Cook v JL Kier and Co [1970] 1 WLR 774
DUTY OF CARE– QUANTIFICATION OF DAMAGES
Facts
The claimant was a foreman who suffered severe brain damage when a spanner was dropped on to his head from a height whilst he was working at a site occupied by the defendant company. As a result of this, he suffered various personal injuries including sensory impairment, sexual impotence, multiple physical impairments, and a heightened risk of developing epilepsy in the future. The defendant admitted liability and the claimant was awarded damages for his loss of future earnings for a period of eight years, and an additional award of £3,000 for pain, suffering, and loss of amenity. The claimant appealed, arguing that the quantum of damages was too low.
Issues
The issue was whether the award of damages should take account of the claimant’s sexual impotence. A further issue was whether it was appropriate to award loss of earnings for only eight years given that the claimant was only 41 at the time of the trial.
Decision/Outcome
The court held that the multiplier of eight years for loss of future earnings was inadequate where the claimant was aged 41. This was increased to a multiplier of 10 years and the sum of damages for loss of future earnings was increased accordingly. Further, it was held that the award of £3,000 for loss of amenities was too low and increased this figure to £7,000. In particular, this increase was to reflect the sexual impotence which also affected the claimant’s wife (who could not claim damages in her own right for loss of consortium).
Updated 19 March 2026
This case summary accurately reflects the decision in Cook v JL Kier and Co [1970] 1 WLR 774. The case remains a valid historical authority on the quantification of damages for personal injury, particularly regarding the selection of multipliers for loss of future earnings and the assessment of general damages for pain, suffering, and loss of amenity.

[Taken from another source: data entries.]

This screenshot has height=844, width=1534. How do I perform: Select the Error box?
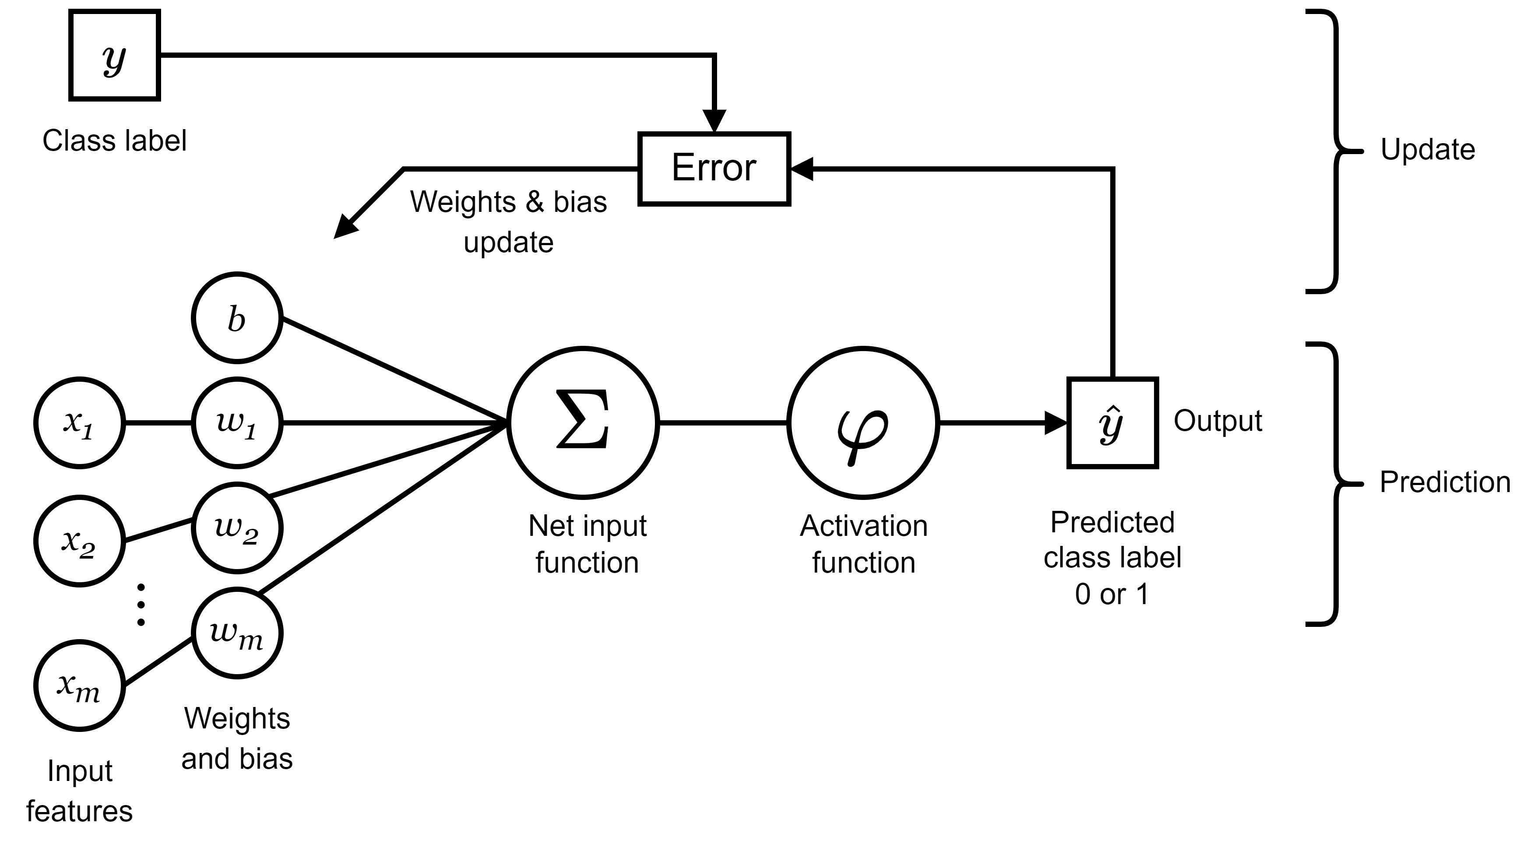point(714,169)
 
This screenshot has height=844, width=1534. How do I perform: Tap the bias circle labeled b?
point(237,318)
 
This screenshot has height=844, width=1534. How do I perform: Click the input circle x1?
point(80,423)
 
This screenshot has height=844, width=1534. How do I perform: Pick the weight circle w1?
point(237,423)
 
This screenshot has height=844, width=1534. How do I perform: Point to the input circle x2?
point(80,541)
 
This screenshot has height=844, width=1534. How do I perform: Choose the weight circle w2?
point(237,528)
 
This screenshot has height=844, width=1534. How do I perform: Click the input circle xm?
point(80,686)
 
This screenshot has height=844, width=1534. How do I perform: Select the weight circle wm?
point(237,633)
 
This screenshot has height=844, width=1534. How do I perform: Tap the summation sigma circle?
point(583,422)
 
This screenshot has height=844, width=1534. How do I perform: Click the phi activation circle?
point(863,422)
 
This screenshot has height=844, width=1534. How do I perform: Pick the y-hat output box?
point(1112,423)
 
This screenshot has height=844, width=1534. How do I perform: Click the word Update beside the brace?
point(1428,150)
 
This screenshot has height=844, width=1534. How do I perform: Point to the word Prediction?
point(1445,482)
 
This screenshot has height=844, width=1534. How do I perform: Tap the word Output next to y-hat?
point(1217,421)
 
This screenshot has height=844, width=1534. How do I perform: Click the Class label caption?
point(114,141)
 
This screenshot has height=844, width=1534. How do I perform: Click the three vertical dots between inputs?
point(141,605)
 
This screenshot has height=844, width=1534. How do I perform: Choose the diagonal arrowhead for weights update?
point(345,228)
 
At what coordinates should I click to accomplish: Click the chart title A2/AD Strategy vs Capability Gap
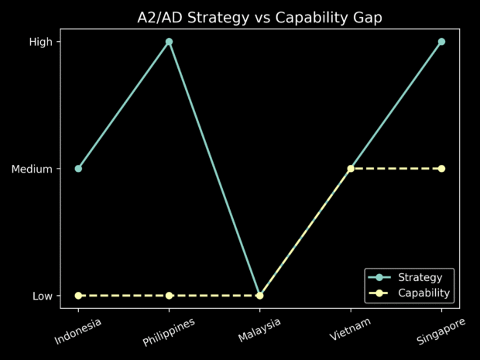[x=259, y=17]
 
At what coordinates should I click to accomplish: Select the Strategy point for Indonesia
[x=78, y=168]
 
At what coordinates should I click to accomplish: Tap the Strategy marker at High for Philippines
[x=169, y=41]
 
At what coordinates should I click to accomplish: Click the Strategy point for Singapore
[x=441, y=41]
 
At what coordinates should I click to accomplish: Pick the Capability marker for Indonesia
[x=78, y=295]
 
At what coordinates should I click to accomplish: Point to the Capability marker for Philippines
[x=169, y=295]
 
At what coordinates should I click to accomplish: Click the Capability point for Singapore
[x=441, y=168]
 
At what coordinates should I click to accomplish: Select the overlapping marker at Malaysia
[x=259, y=295]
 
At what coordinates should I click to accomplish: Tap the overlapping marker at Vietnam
[x=351, y=168]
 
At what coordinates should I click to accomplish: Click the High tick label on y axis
[x=40, y=42]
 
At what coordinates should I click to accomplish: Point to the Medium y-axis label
[x=32, y=169]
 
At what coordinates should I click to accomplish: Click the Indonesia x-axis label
[x=78, y=330]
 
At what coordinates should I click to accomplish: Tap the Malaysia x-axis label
[x=259, y=329]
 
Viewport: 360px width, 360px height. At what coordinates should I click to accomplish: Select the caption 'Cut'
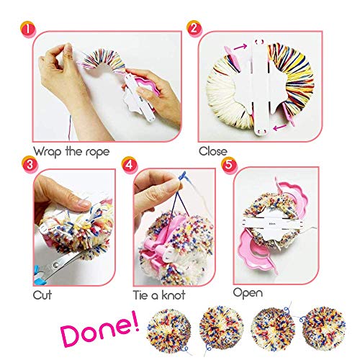coord(42,295)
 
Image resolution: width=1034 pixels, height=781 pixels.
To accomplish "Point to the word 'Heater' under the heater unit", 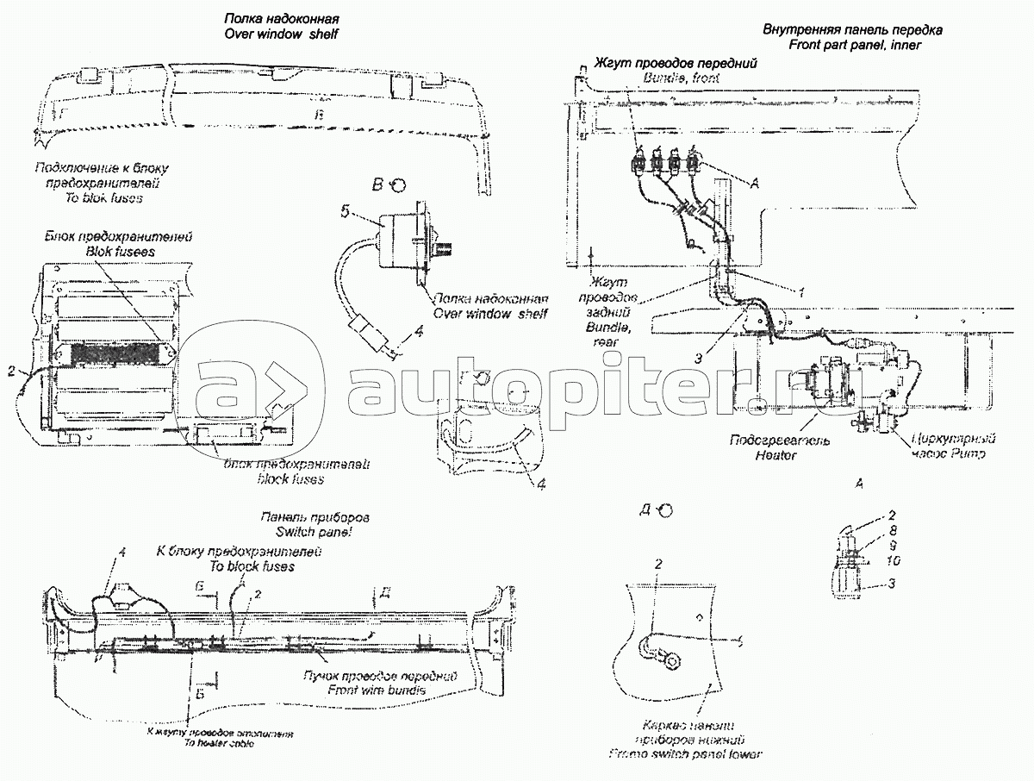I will point(780,454).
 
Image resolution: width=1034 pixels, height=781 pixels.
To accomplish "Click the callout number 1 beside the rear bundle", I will point(800,292).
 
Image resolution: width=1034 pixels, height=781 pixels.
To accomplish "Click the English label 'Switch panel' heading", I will point(313,533).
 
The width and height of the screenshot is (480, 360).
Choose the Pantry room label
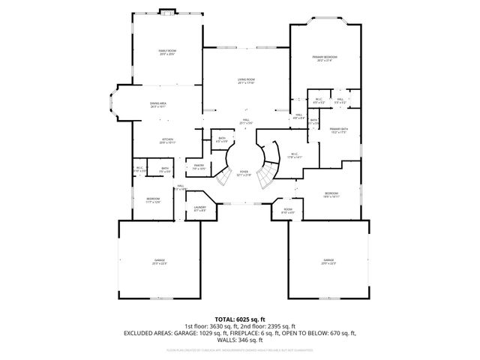(x=199, y=166)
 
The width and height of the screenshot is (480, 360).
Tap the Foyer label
(x=244, y=173)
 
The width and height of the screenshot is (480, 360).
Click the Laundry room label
(x=200, y=209)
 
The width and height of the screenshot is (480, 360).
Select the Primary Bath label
(x=339, y=130)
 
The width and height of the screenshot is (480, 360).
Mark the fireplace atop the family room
(x=167, y=12)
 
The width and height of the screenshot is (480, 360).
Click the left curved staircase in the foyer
(x=224, y=178)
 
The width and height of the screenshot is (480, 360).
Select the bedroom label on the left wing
(x=153, y=200)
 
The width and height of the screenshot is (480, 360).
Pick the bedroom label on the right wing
(x=332, y=194)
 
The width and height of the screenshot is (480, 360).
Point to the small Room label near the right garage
(x=287, y=211)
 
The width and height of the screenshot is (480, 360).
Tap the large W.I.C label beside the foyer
(x=294, y=156)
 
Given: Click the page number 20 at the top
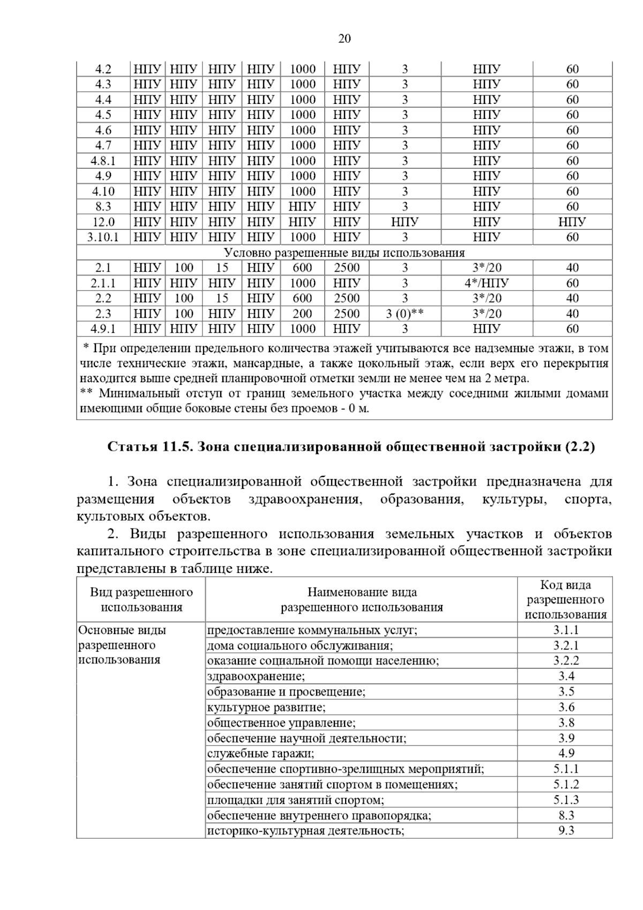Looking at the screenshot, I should [x=345, y=39].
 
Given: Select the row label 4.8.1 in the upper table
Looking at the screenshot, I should [x=103, y=161].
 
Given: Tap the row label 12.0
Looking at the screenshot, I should [x=103, y=222].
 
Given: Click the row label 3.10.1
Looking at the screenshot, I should [x=103, y=237].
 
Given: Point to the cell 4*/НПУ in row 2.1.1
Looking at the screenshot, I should [x=487, y=283].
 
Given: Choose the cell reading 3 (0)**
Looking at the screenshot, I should [x=405, y=314].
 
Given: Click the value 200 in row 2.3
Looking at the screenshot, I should [x=302, y=314].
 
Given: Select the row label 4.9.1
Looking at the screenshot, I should [x=103, y=329].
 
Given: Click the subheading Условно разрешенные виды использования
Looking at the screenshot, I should [x=344, y=252].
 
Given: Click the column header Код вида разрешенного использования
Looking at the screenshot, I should [x=565, y=600].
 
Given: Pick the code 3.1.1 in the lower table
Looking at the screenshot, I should [x=566, y=630].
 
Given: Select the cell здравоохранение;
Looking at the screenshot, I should [x=256, y=676].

Readers should be aware of several important developments since 1970. First, the approach to calculating multipliers has been substantially refined. Following the Wells v Wells [1999] 1 AC 345 decision and the introduction of the Ogden Tables (now in their 8th edition), courts use actuarial tables and a prescribed discount rate rather than the relatively broad judicial estimates seen in cases of this era. The discount rate applicable in England and Wales is currently set at minus 0.25% under the Civil Liability Act 2018, as reviewed by the Lord Chancellor in 2019. Second, the point that a spouse cannot claim in their own right for loss of consortium (noted at the end of the summary) reflects the pre-Administration of Justice Act 1982 position; that Act abolished the action for loss of consortium entirely, so this aspect of the case is now of historical interest only. The case is therefore useful for understanding the development of damages principles but should not be relied upon for current quantification methodology.